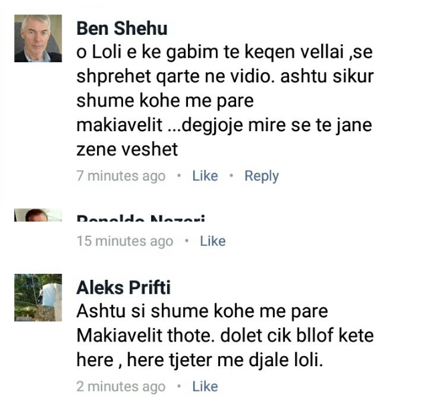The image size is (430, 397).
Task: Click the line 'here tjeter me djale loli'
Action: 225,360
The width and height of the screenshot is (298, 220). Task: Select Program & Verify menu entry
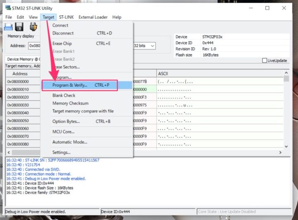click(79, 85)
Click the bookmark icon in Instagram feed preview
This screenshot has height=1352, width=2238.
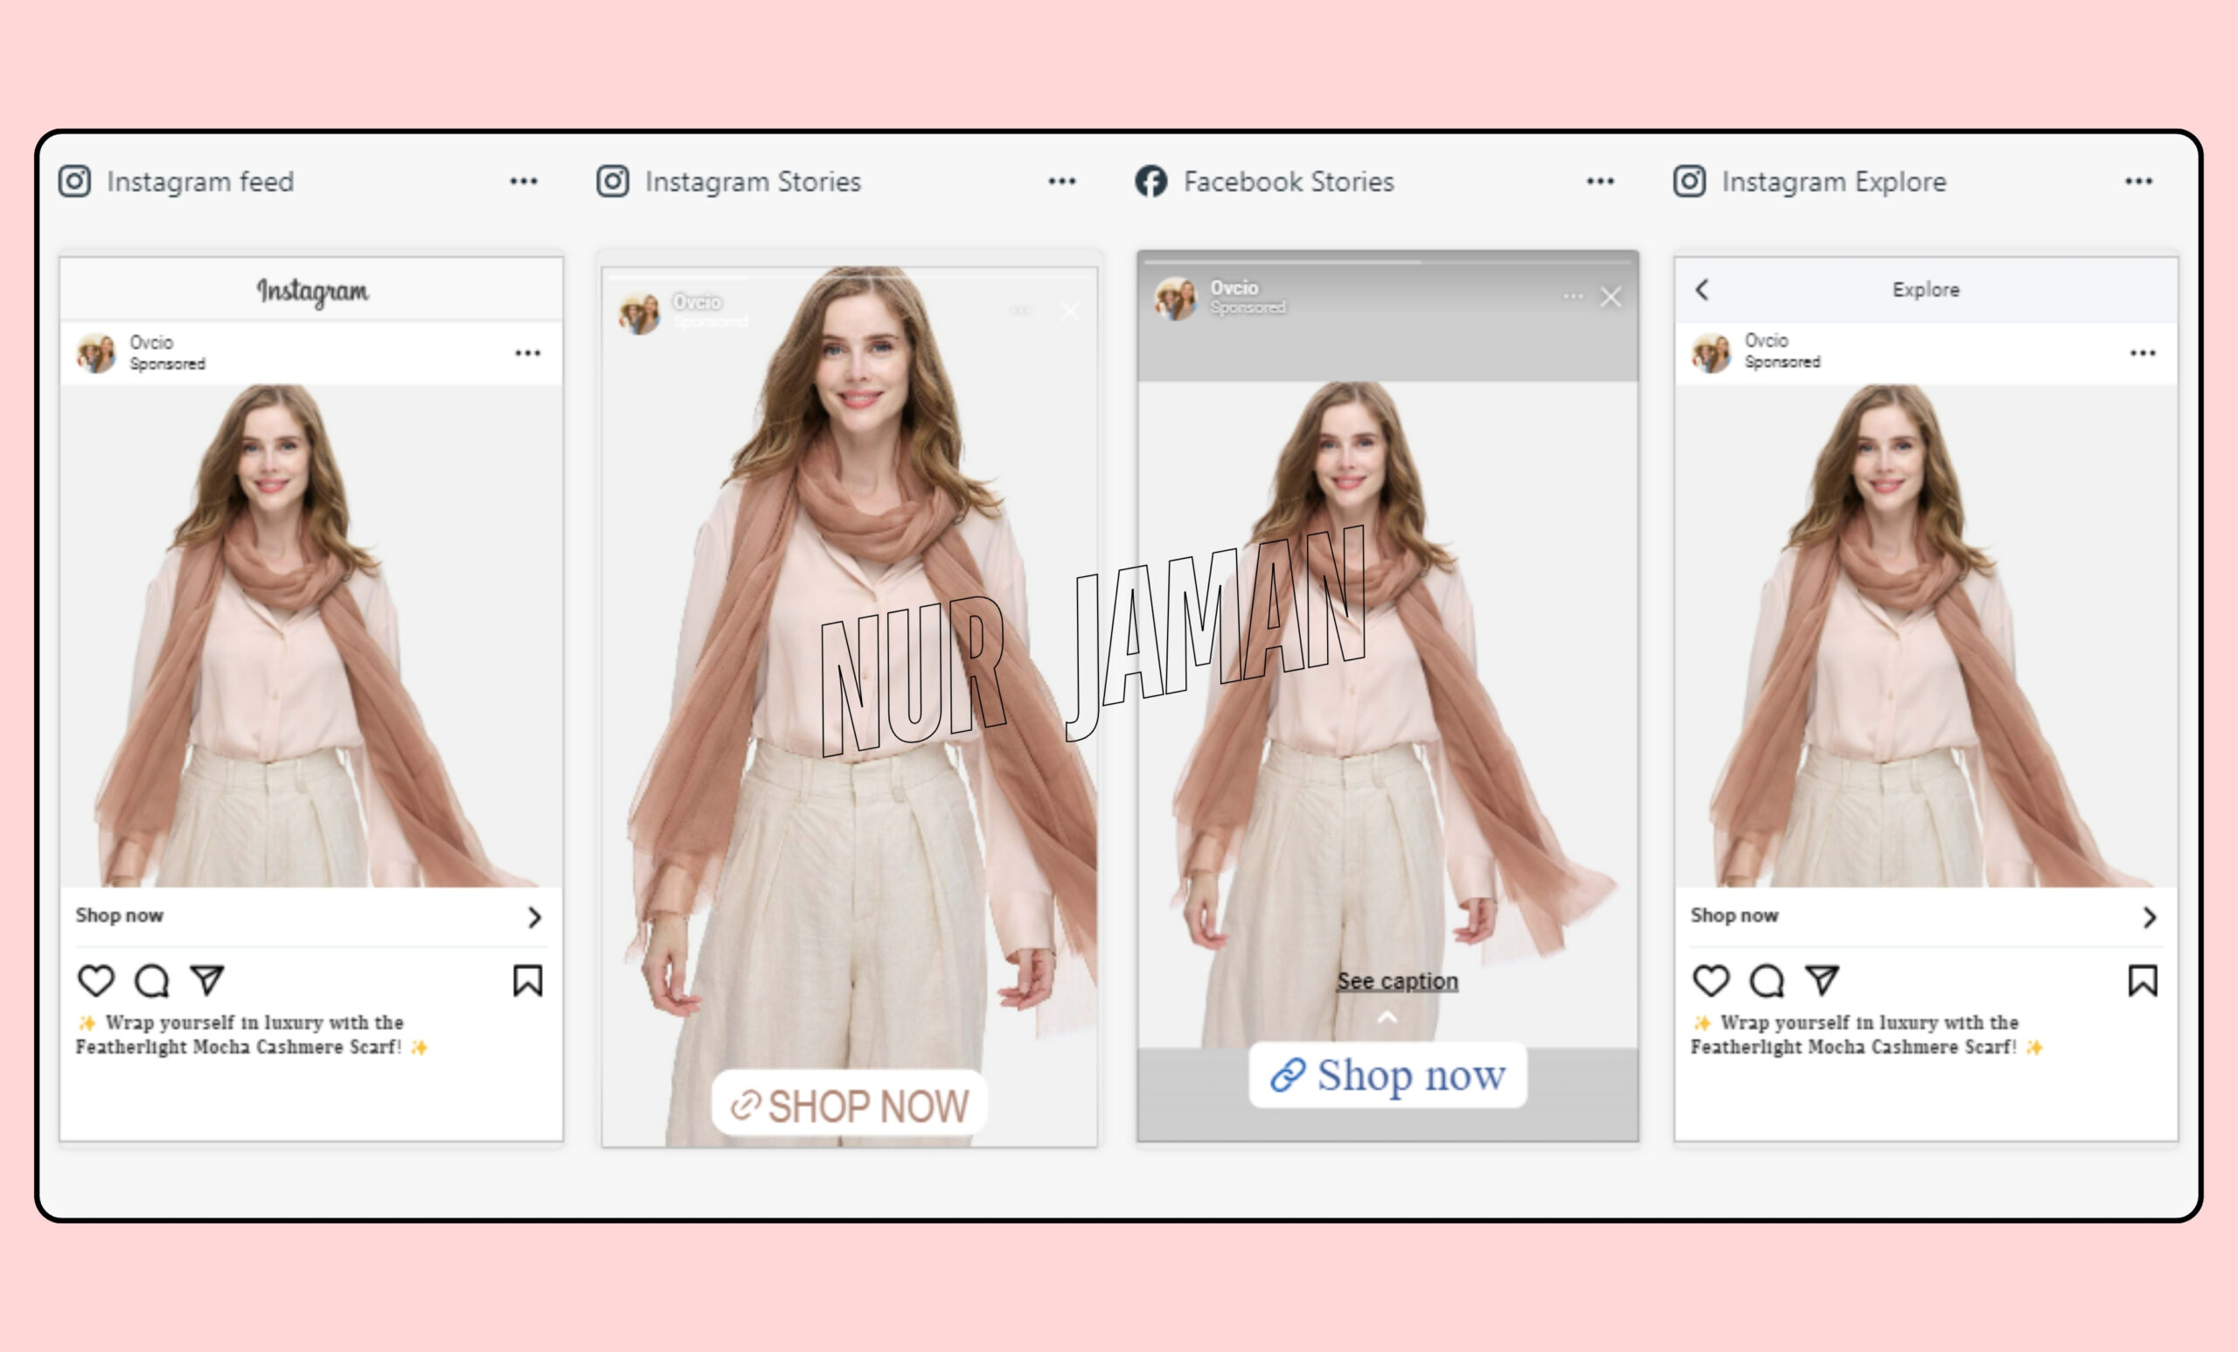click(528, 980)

━━━━━━━━━━━━━━━━

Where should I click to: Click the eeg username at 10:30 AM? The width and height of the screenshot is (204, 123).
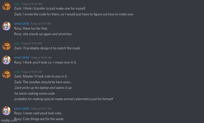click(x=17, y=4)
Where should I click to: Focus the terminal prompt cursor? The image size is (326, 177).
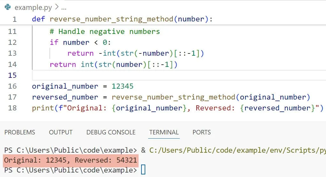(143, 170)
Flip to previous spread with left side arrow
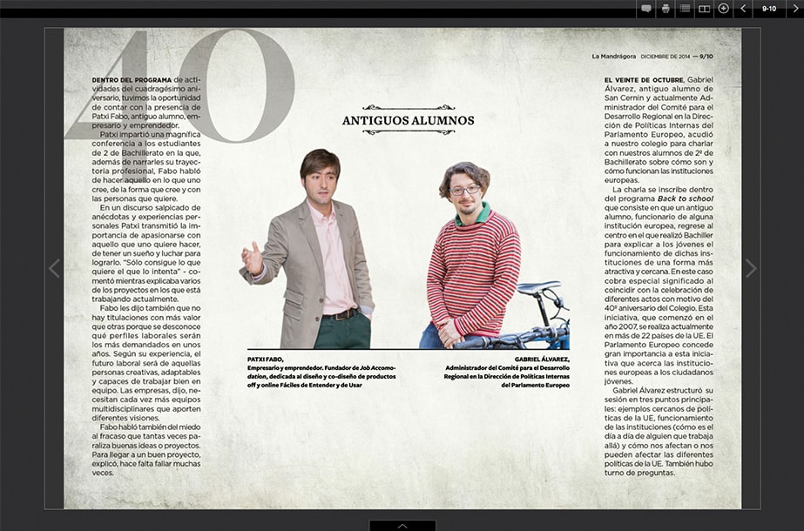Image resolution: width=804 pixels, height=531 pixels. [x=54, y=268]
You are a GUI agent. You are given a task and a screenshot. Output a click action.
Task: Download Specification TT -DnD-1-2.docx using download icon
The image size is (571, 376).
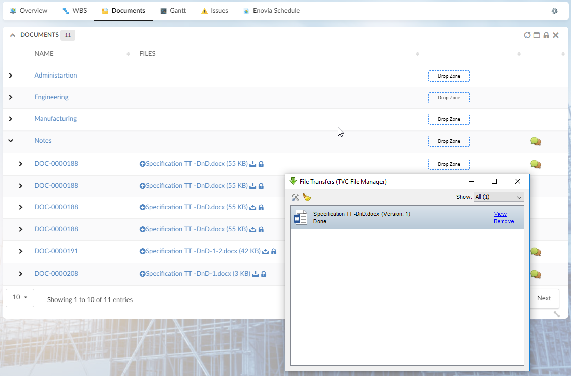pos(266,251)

━━━━━━━━━━━━━━━━

▸ **Set task**
Lay out the entries from the line containing "The image size is (430, 397)." through the line containing "click(79, 85)" as a JSON list of strings, one string per line and no blank lines. Leave the pictures out of the answer.

▸ **Solution to this exercise**
[
  "The image size is (430, 397).",
  "Task: Click the line 'here tjeter me djale loli'",
  "Action: 225,360",
  "The width and height of the screenshot is (298, 220). Task: Select Program & Verify menu entry",
  "click(79, 85)"
]